Il serait vain d’essayer de prévoir maintenant le cours de la guerre et le destin de ses différents belligérants, y compris ceux qui nourrissent encore l’espoir illusoire de demeurer en dehors de la catastrophe. Il n’est donné à personne de pouvoir saisir dans son intégralité cette vaste arène et le tourbillon infiniment complexe de forces matérielles et morales. C’est seulement la guerre qui tranchera la destinée de la guerre.

L’une des différences les plus importantes entre la guerre actuelle et la dernière guerre est la radio. C’est la première fois maintenant que je le vois clairement en écoutant ici à Coyoacán, faubourg de la capitale mexicaine des discours au Reichstag à Berlin et des dépêches de presse de Londres, Paris et New York. Grâce à la radio, les gens vont moins dépendre que dans la dernière guerre d’informations totalitaires de leur propre gouvernement et ils vont être gagnés plus vite par les sentiments des peuples d’autres pays. Dans ce domaine, le Kremlin a déjà subi une grande défaite. Le Comintern, l’instrument le plus important du Kremlin pour influencer l’opinion publique dans les autres pays, est en réalité la première victime du pacte germano-soviétique. Le destin de la Pologne n’a pas encore été tranché. Mais le Comintern est d’ores et déjà un cadavre. Il est déjà abandonné par les patriotes d’un côté, les internationalistes de l’autre. Demain, par radio, nous allons sans aucun doute entendre les voix des dirigeants communistes d’hier révélant, dans l’intérêt de leurs gouvernements respectifs, dans toutes les langues du monde civilisé, russe compris, la trahison du Kremlin.

La désintégration du Comintern ne manquera pas de porter un coup irréparable à l’autorité de la classe dirigeante dans la conscience des larges masses de l’Union soviétique elle-même. Ainsi la politique de cynisme qui était destinée à renforcer la position de l’oligarchie stalinienne va en réalité hâter l’heure de sa chute.

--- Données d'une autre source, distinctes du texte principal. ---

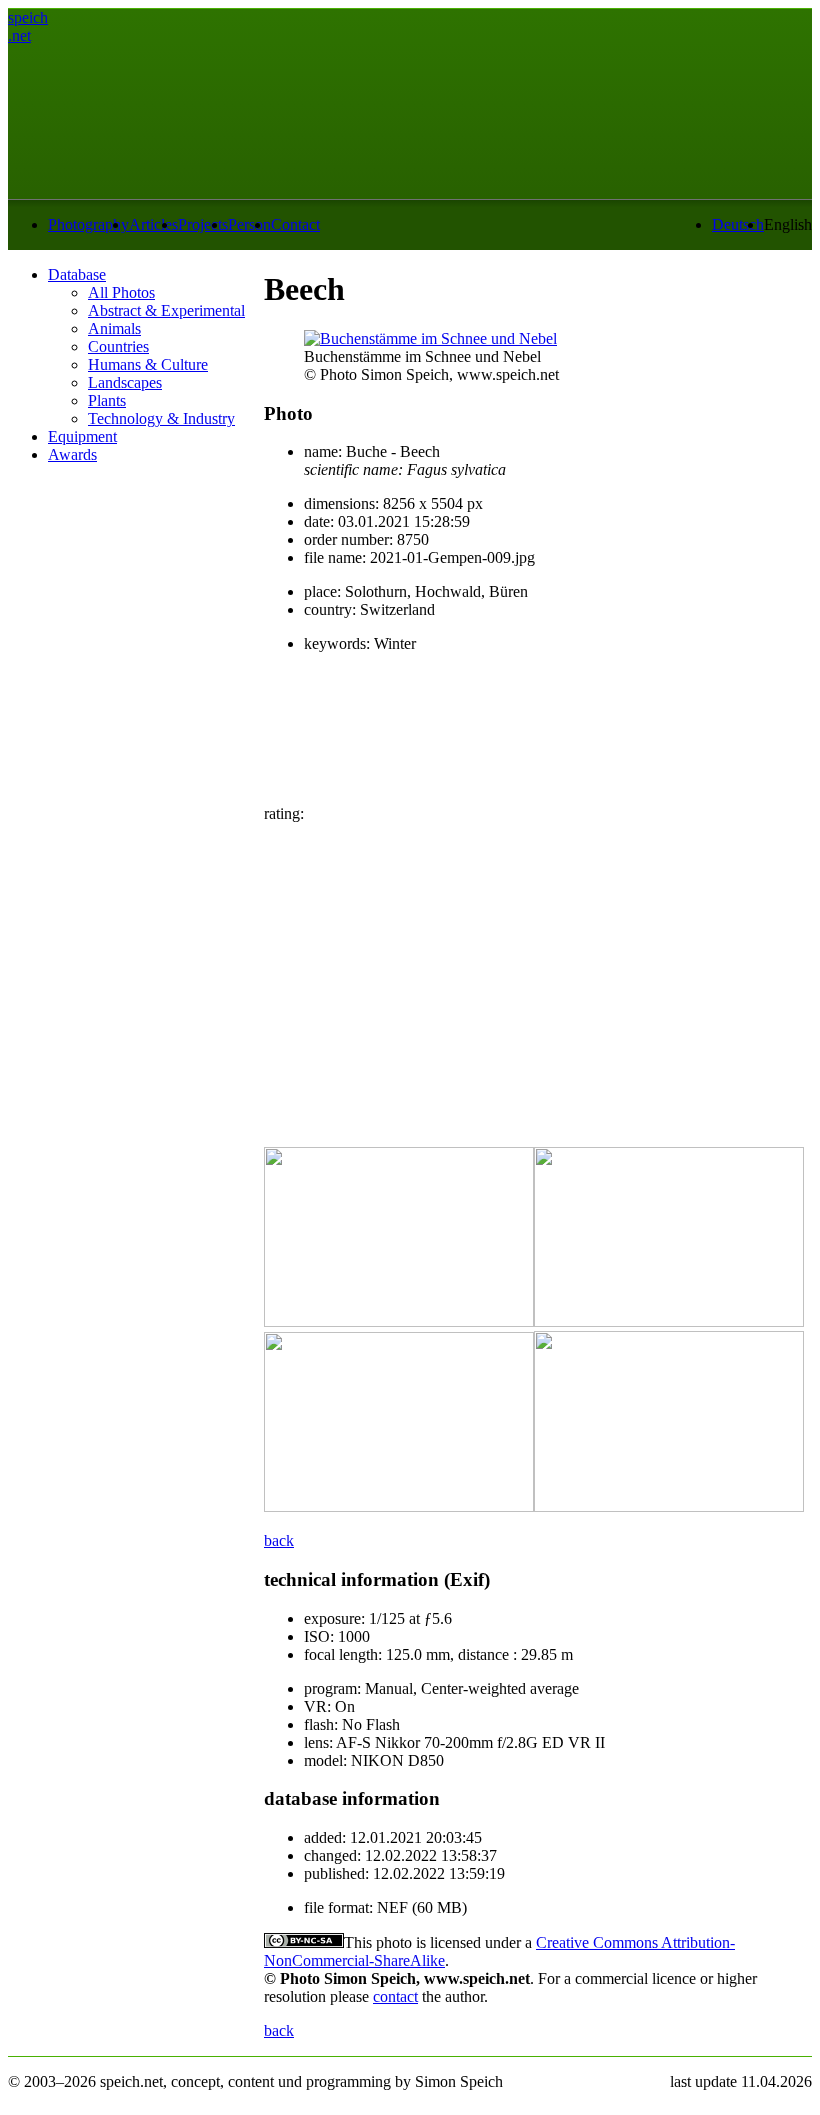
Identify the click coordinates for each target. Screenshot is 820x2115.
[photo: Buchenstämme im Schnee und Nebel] (430, 338)
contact (395, 1996)
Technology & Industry (161, 418)
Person (249, 224)
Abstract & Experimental (166, 310)
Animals (114, 328)
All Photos (121, 292)
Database (77, 274)
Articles (153, 224)
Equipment (82, 436)
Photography (88, 224)
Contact (295, 224)
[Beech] (399, 1321)
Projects (203, 224)
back (279, 1540)
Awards (72, 454)
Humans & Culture (148, 364)
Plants (107, 400)
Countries (118, 346)
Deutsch (738, 224)
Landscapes (125, 382)
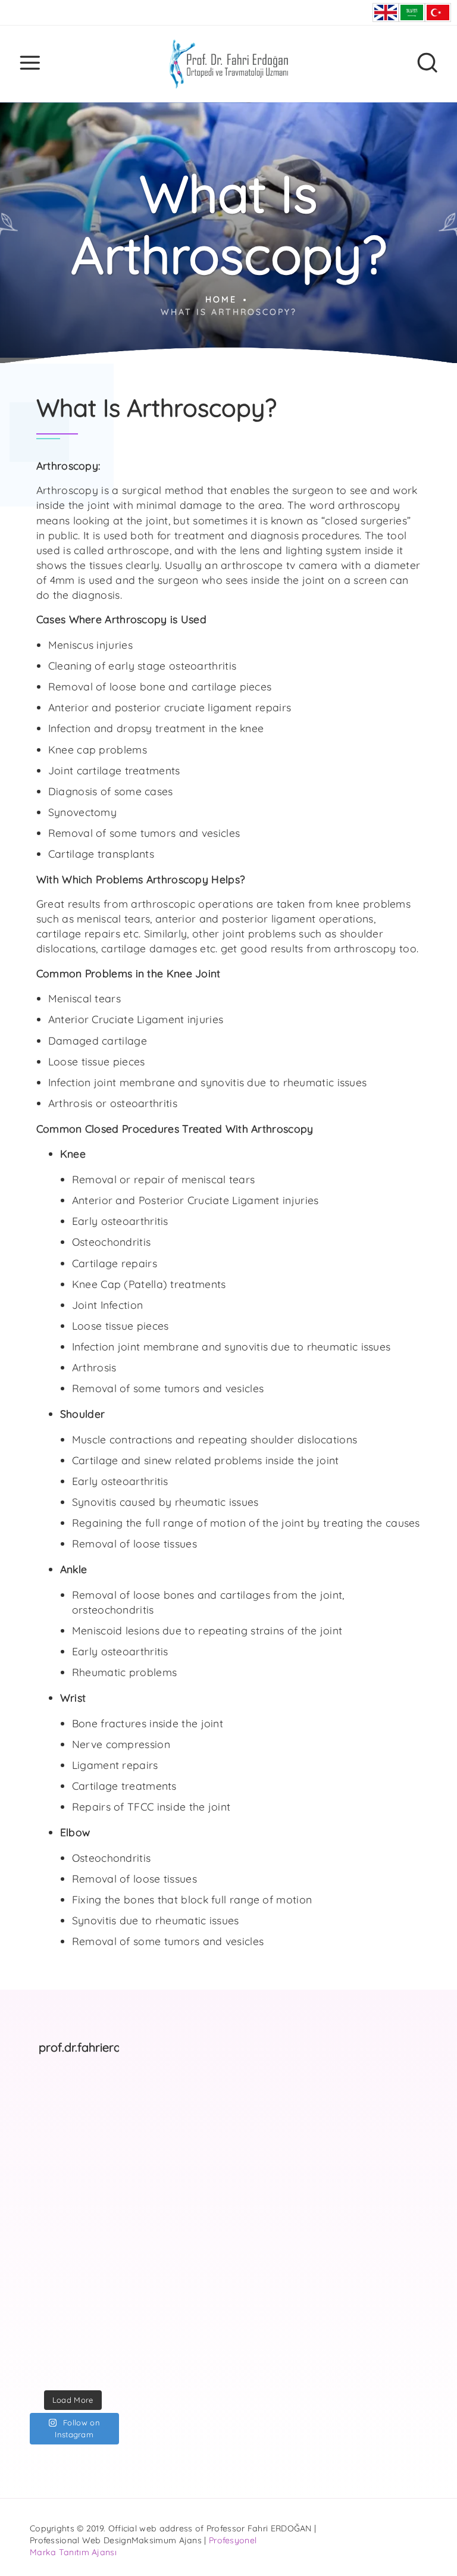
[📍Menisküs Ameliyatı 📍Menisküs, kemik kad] (97, 2337)
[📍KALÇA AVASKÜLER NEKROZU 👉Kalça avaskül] (48, 2097)
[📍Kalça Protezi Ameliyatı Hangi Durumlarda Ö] (48, 2127)
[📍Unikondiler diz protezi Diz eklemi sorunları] (97, 2097)
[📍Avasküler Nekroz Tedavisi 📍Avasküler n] (48, 2307)
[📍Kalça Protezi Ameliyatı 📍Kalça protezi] (48, 2368)
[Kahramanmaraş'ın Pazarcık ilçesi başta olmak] (97, 2187)
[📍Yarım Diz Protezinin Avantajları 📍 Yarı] (48, 2337)
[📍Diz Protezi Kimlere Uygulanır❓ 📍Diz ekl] (48, 2217)
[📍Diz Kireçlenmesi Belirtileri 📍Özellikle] (48, 2277)
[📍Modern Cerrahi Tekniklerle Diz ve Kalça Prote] (97, 2127)
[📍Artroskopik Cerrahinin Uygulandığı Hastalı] (97, 2368)
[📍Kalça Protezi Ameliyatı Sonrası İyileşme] (48, 2247)
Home (221, 299)
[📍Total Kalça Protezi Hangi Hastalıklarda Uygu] (97, 2307)
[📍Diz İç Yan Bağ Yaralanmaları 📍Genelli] (97, 2247)
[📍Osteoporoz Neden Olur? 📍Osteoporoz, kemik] (48, 2187)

La guerre va démolir bien des choses et bien des individus. Artifices, tricheries, impostures et trahisons ne permettront pas d’échapper à la sévérité de son jugement. Mais mon article serait très mal compris s’il menait à la conclusion que tout ce qui a été introduit de neuf dans la vie de l’humanité par la révolution d’Octobre va être écarté. Je suis profondément convaincu du contraire. La nouvelle forme de l’économie, libérée des insupportables entraves de la bureaucratie, résistera non seulement à l’épreuve du feu mais servira aussi de base à la nouvelle culture laquelle, espérons-le, mettra pour toujours fin à la guerre.